Contributors: Partner(s): Funding: Duration: M. Regnat, C. Kirsch, S. Züfle, B. Ruhstaller Prof. W. Brütting, Universität Augsburg SNF/DFG 2020–2023

Organic light-emitting devices (OLEDs) are a disruptive flat panel display technology rivalling with established LCD technology. OLEDs have reached a very high maturity level for applications in mobile devices and large TV panels. Hereby a major increase of the luminance yield has been realized by an improved understanding and control of the exciton physics in organic materials in the last decades.
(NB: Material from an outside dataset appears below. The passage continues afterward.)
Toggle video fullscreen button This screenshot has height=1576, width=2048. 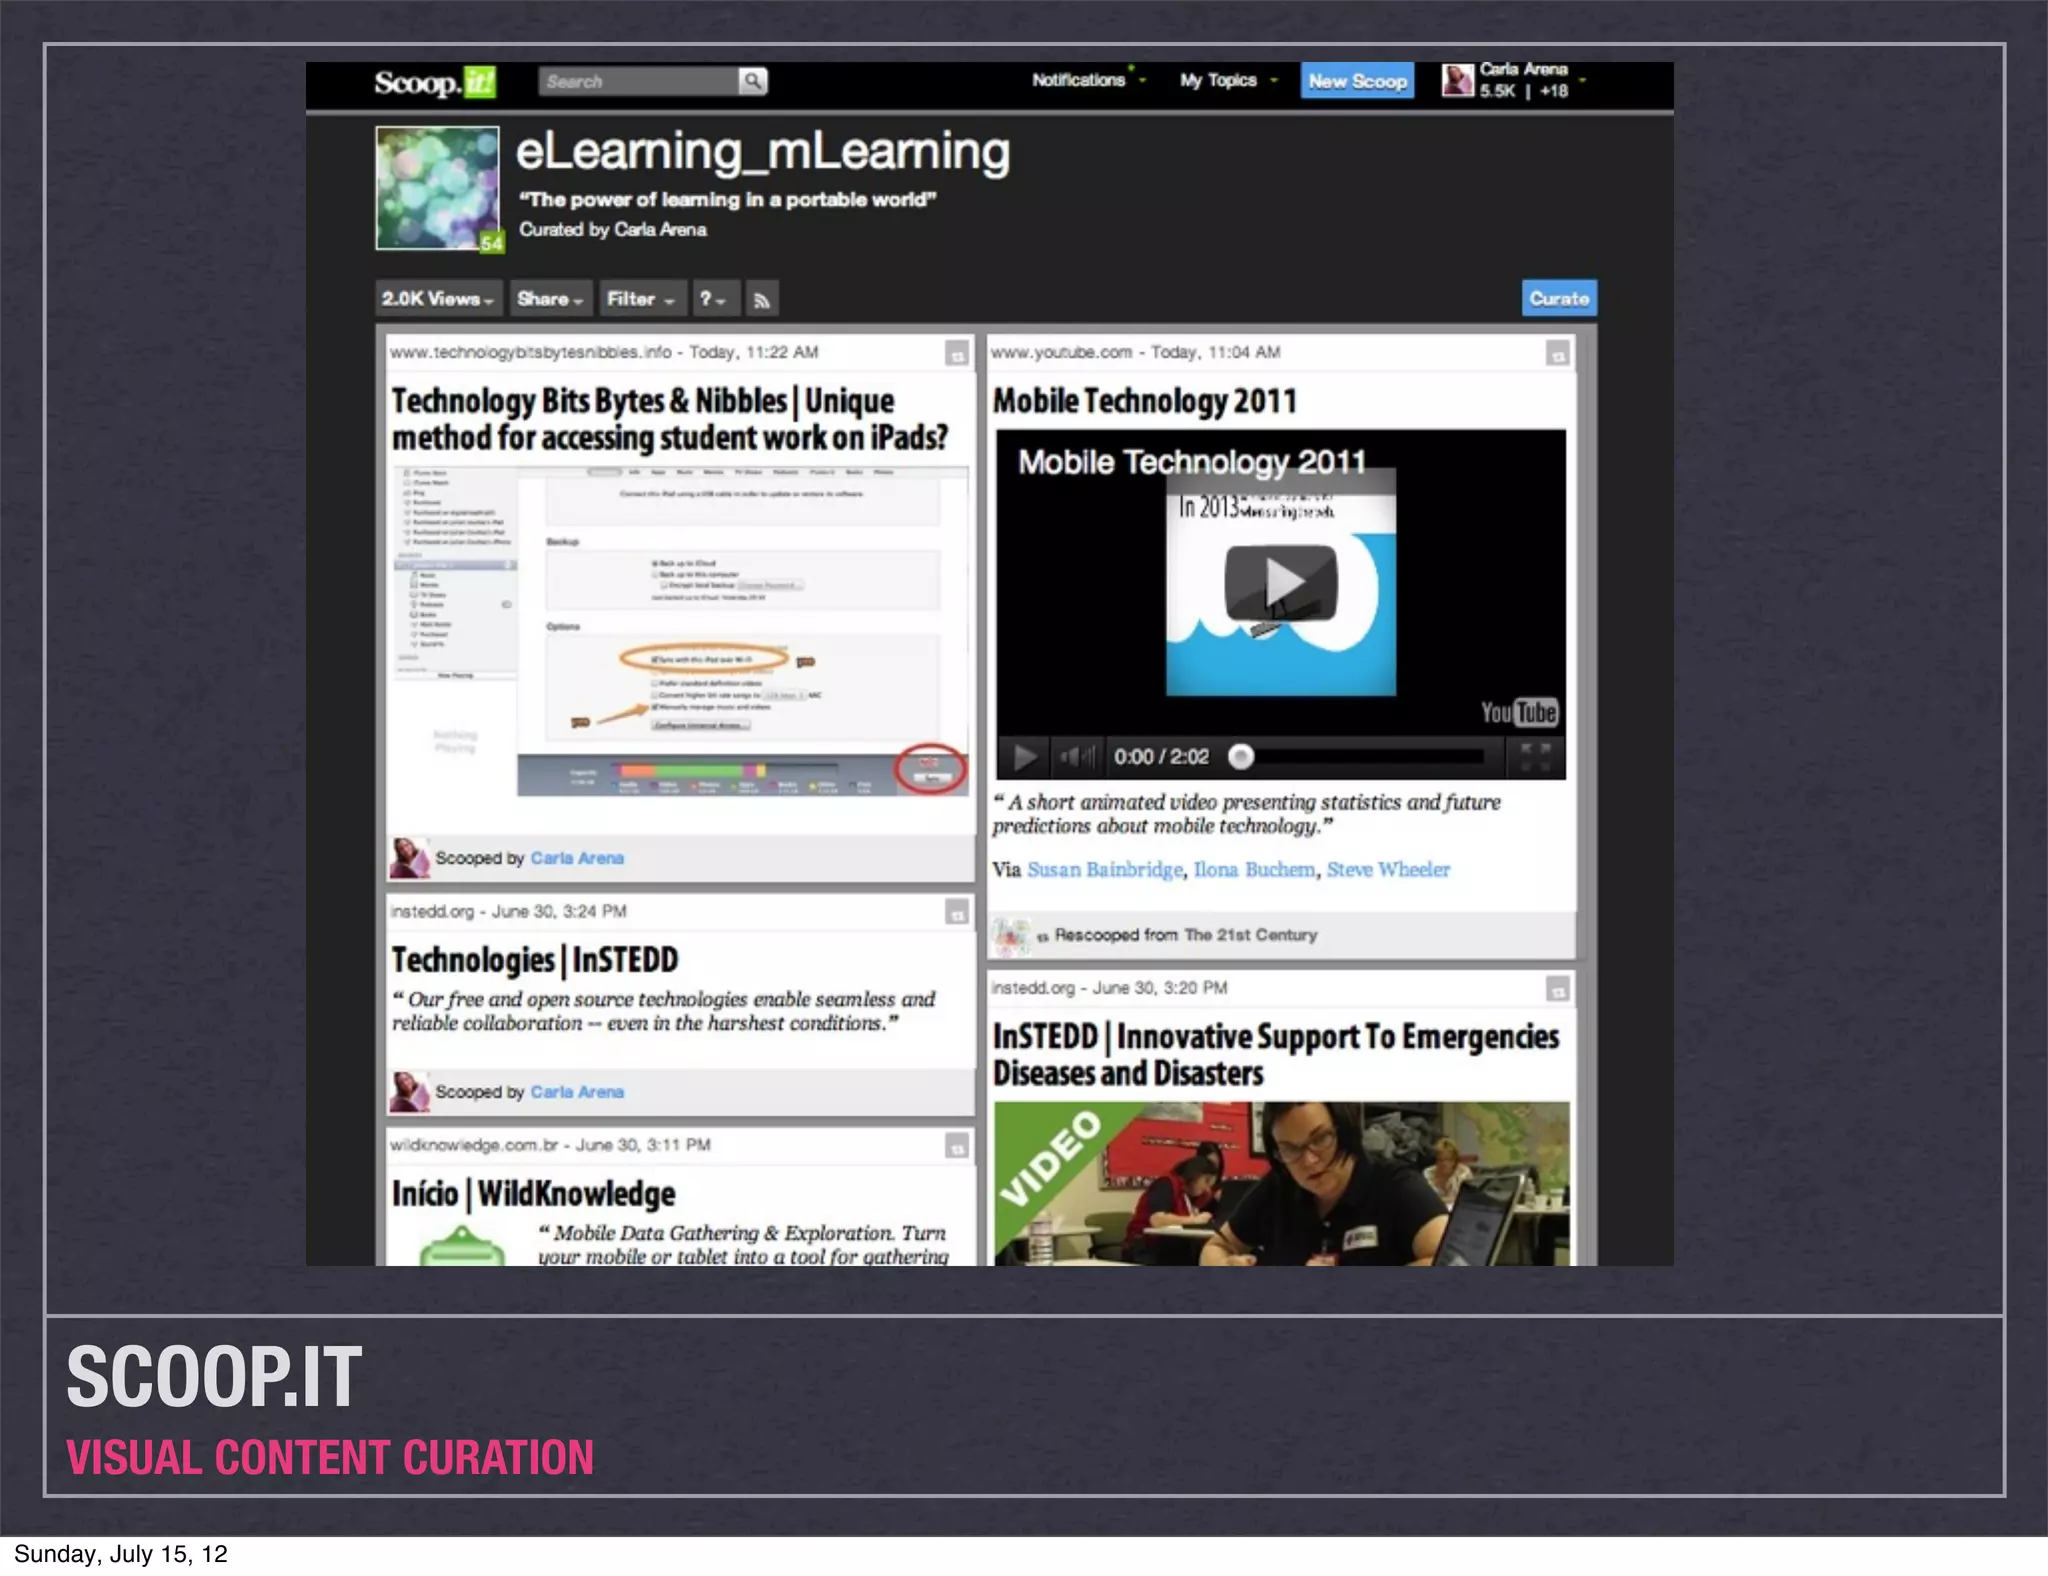tap(1535, 757)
This involved moving from fluorescent to phosphorescent dyes, to host-guest systems and recently to thermally activated delayed fluorescence (TADF) systems where 100% internal quantum efficiency can be realized. Especially in TADF devices important material parameters are determined using temperature-dependent (mostly optical) measurements. Furthermore, with increased driving currents additional excitonic processes occur that can lead to (reversible or irreversible) performance loss. While these processes are well-known today, a complete model including all relevant physics for charges and excitons and describing a full set of experiments is still a big challenge. The project CTDyn studies the dynamics of excitons and interplay between different exciton species as well as between excitons and charge carriers, both in the bulk of individual layers (intra-molecular) and at interfaces of multilayer organic semiconductor devices (inter-molecular). We will extend our established 1D drift-diffusion approach and combine it with a novel 3D Master equation model as well as compare it with 0D analytical formulas. This requires the preparation of clean model systems to isolate the underlying processes by dedicated experiments on the one hand; on the other hand the model needs to be extended to capture the enhanced complexity of these systems. The physics of exciton processes can be studied in both OLED and solar cell configurations. In fact, due to basic thermodynamics and reciprocity many of the findings from OLEDs may be transferred to solar cells and vice versa. For example, we plan to measure the open-circuit voltage of OLEDs (suns-Voc experiment) or the luminance of solar cells. With regards to simulation we aim for a comprehensive and universal model covering all processes and which can be employed for both OLEDs and solar cells.

Figure 1: General exciton and charge transfer processes. FC denotes the free carriers, S1 the singlet and T1 the triplet exciton, and S0 the ground state. The TADF process is linked to the krISC rate.